BACKGROUND: Less than 1% of HIV-infected individuals are able to achieve spontaneous viral control without requiring antiretroviral therapy (ART). Whether these HIV controllers (HIC) are at risk of HIV-associated comorbidities and could benefit from ART is debated, but recent studies reported decreased T-cell activation upon ART initiation. We report the frequency of ART initiation, reasons to treat, treatment outcome on immunovirological parameters, and rate of side-effects and treatment discontinuation in the French cohort of HIC.
METHODS: Participants included in the ANRS CODEX cohort of HIC were prospectively followed. ART initiation, indication, discontinuation, non-AIDS-defining events, side-effects, and immunovirological parameters were recorded. Undetectable HIC (u-HIC) were defined as participants with strictly undetectable viral loads based on routinely used assays throughout the follow-up and blipper HIC (b-HIC) as participants with possible detectable viral loads above the detection threshold during follow-up.

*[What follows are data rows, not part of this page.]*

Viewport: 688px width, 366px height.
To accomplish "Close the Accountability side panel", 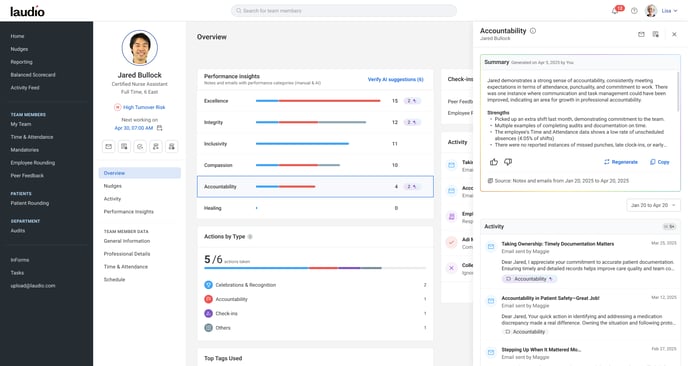I will coord(674,34).
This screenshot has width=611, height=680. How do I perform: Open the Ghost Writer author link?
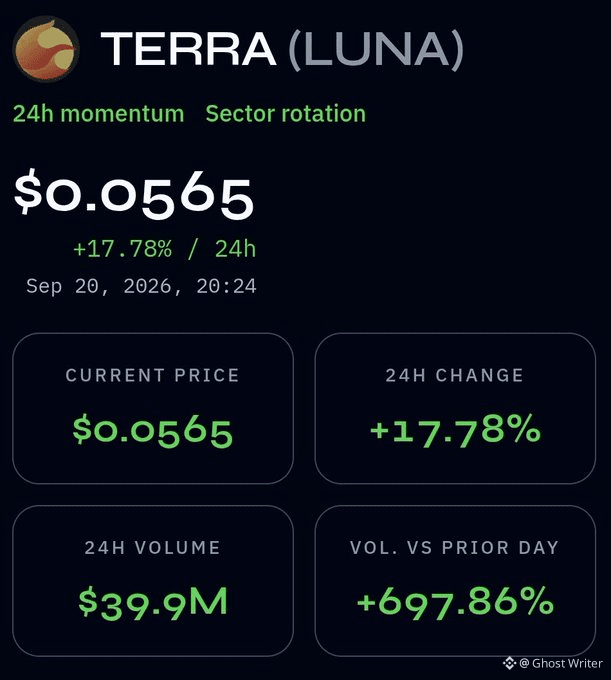point(561,663)
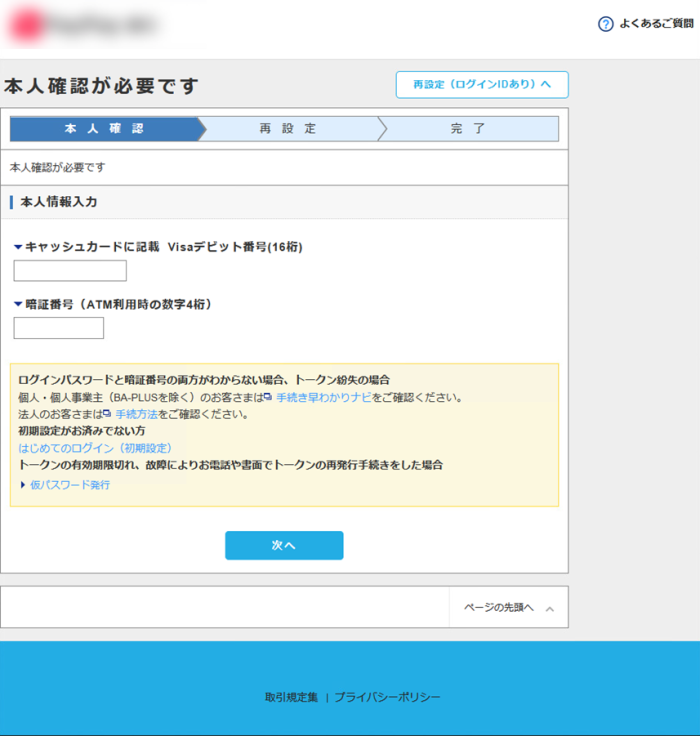Click the triangle beside キャッシュカードに記載 label
The image size is (700, 736).
coord(18,247)
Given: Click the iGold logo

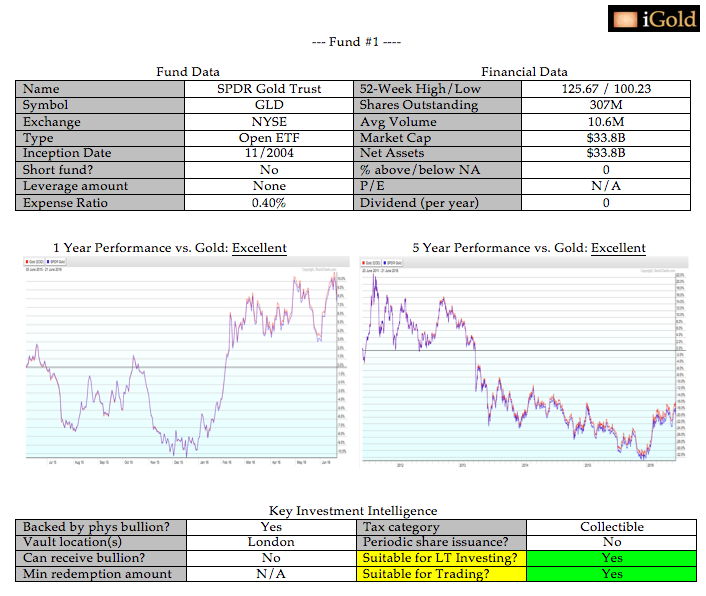Looking at the screenshot, I should [x=653, y=18].
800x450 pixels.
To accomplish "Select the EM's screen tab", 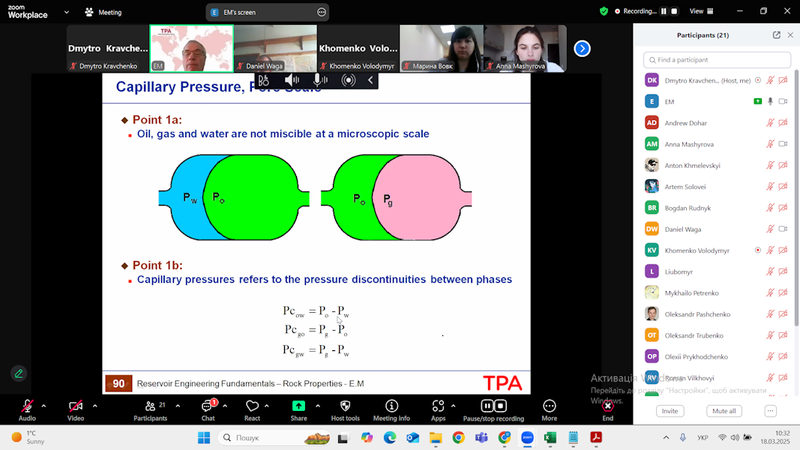I will tap(267, 12).
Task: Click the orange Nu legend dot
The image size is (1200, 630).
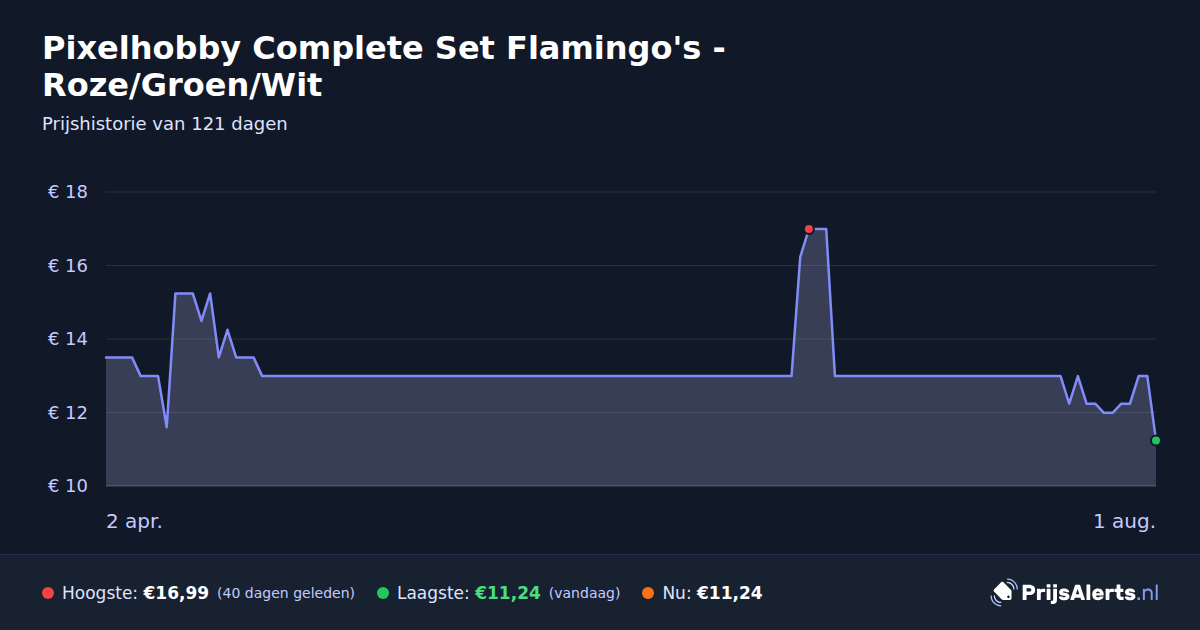Action: [648, 593]

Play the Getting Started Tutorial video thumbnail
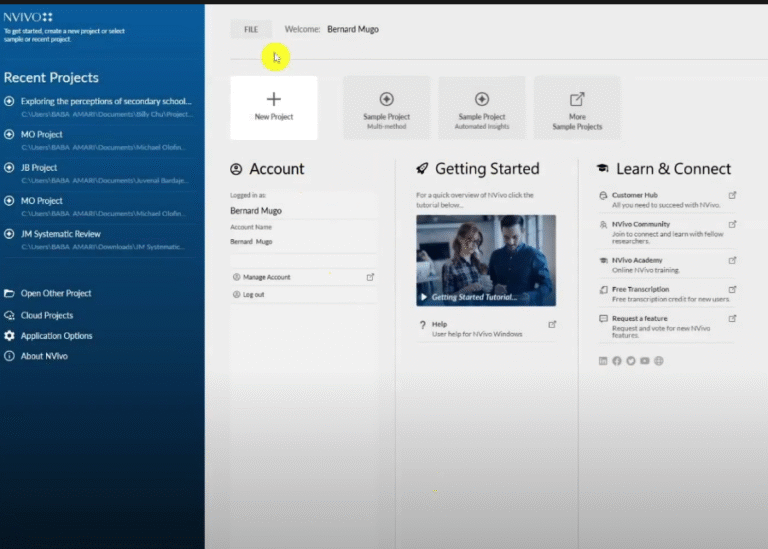click(x=486, y=260)
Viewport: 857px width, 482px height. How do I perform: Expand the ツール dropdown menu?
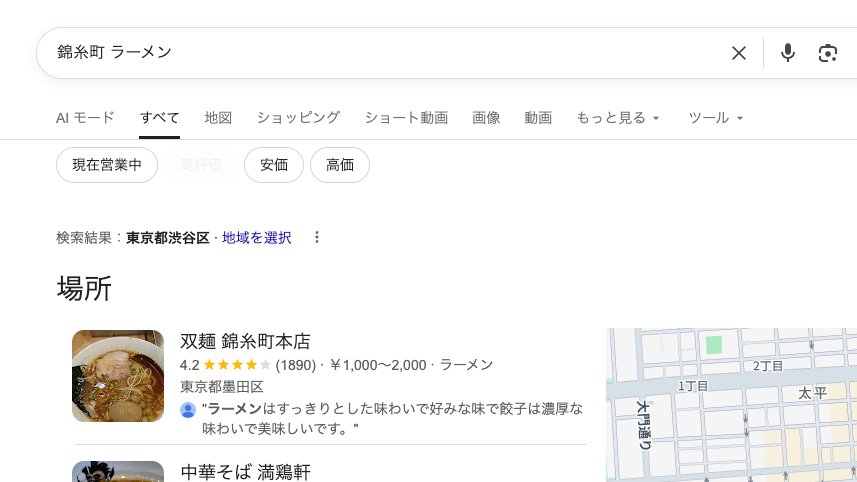point(716,118)
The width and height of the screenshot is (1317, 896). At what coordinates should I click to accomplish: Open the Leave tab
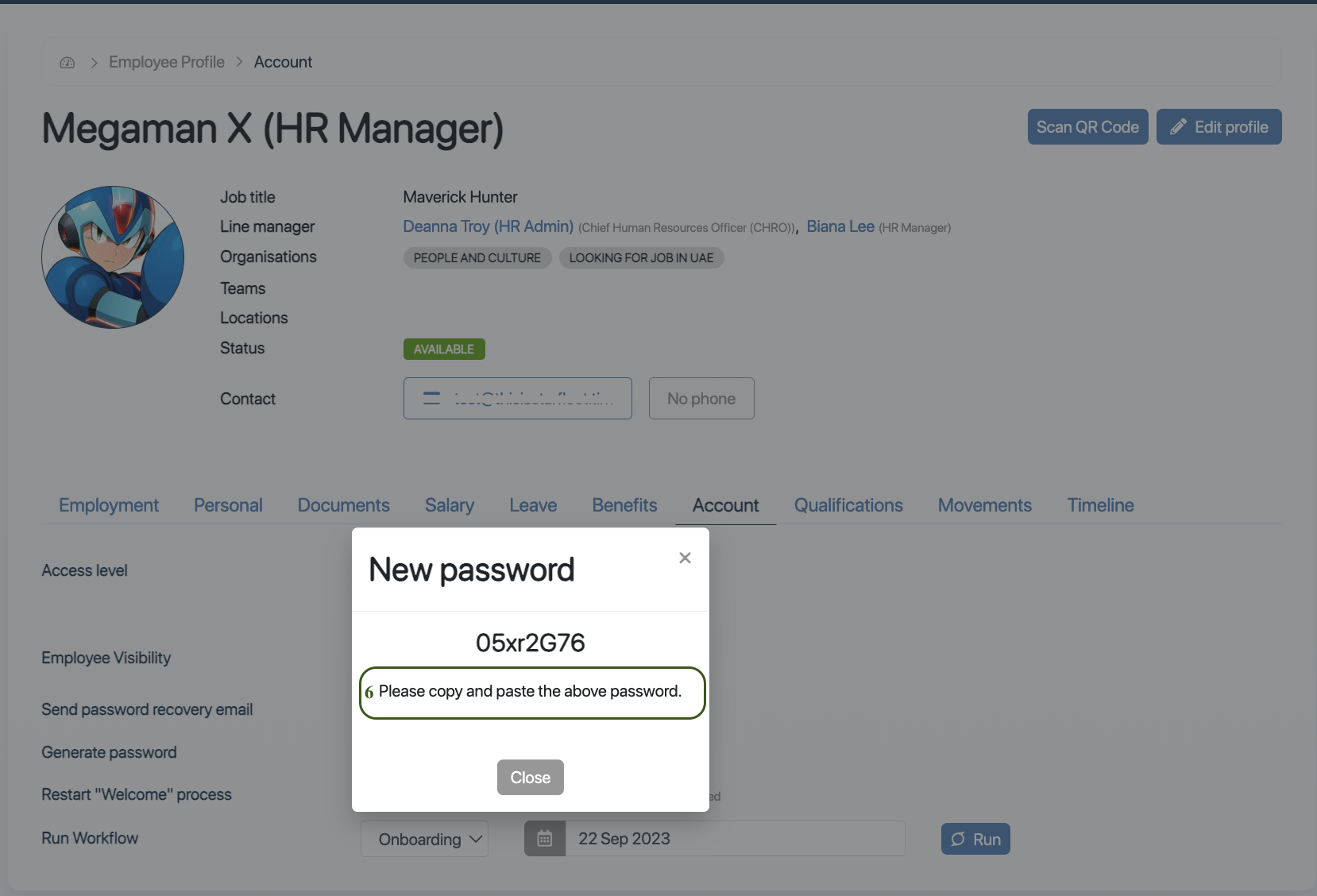point(533,505)
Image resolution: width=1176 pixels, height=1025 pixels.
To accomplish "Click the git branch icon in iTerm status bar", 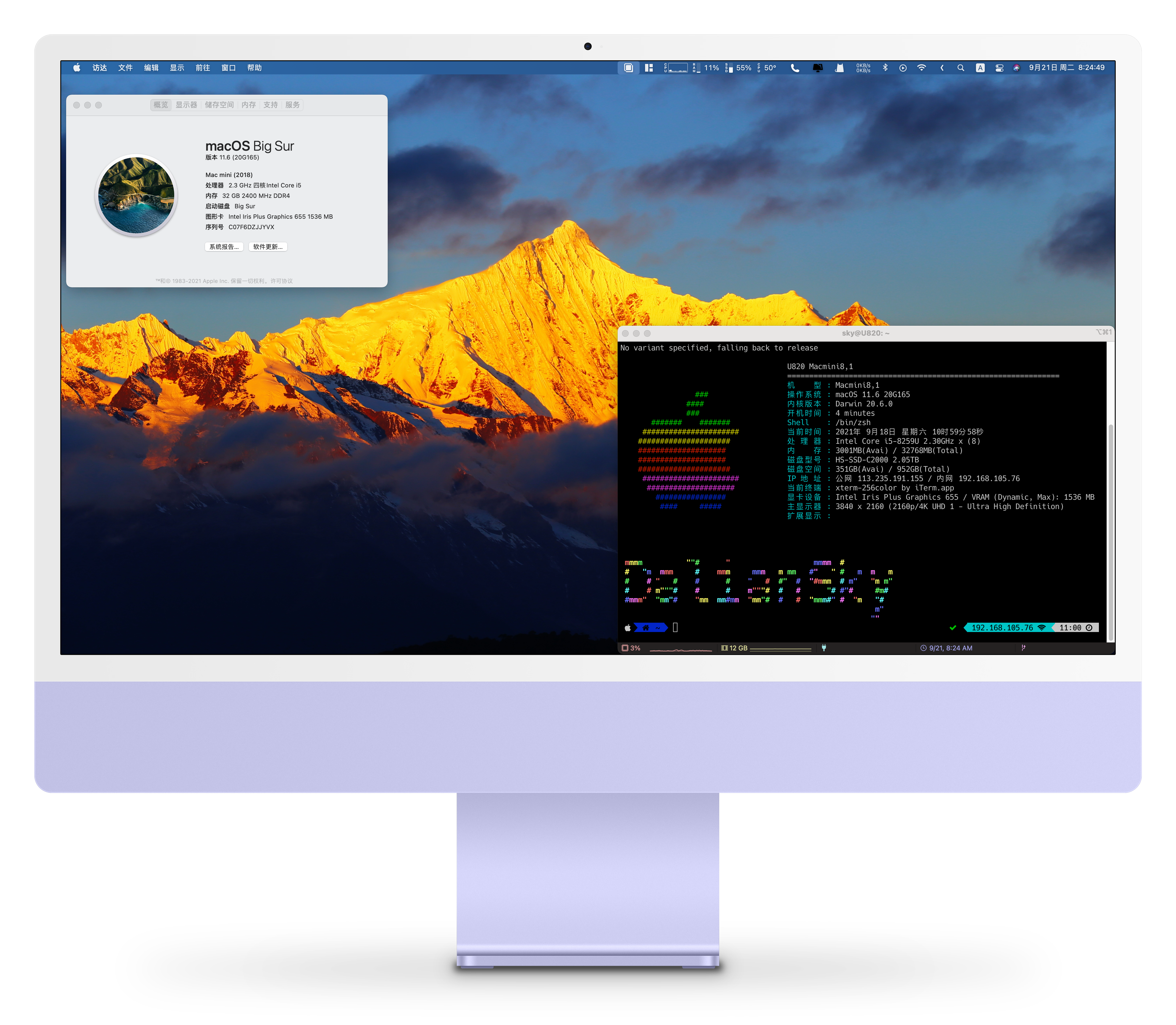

RESULTS: Among 302 HIC followed for a median of 14.8 years [10.3-20.2], 90 (30%) received ART (7 u-HIC and 83 b-HIC). The main reasons for ART initiation were decreased CD4 T-cell counts (n=36, 40%), loss of virological control (n=13, 14%), and non-AIDS-defining events (n=12, 13%). Sixteen (18%) participants experienced 17 grade 1-2 adverse events. In b-HIC, ART slightly increased the CD4/CD8 ratio (median +0.19, p<0.0001) and decreased the frequency of circulating CD38+ HLA-DR+ CD4 and CD8 lymphocytes (median -0.75%, p=0.003, and -2%, p<0.0001, respectively), but these changes were not observed for treated u-HIC. Thirteen (14%) participants discontinued ART (5 (38%) because of side-effects, and 10 remained HIC after treatment cessation (median follow-up: 305 days [235-728]).
CONCLUSIONS: Only 30% of participants in this large cohort of HIC required ART during a median follow-up of 14.8 years. These results show that HIC status is very stable and can be maintained for decades and vouch for a patient-centered treatment decision based on the individual benefit/risk balance.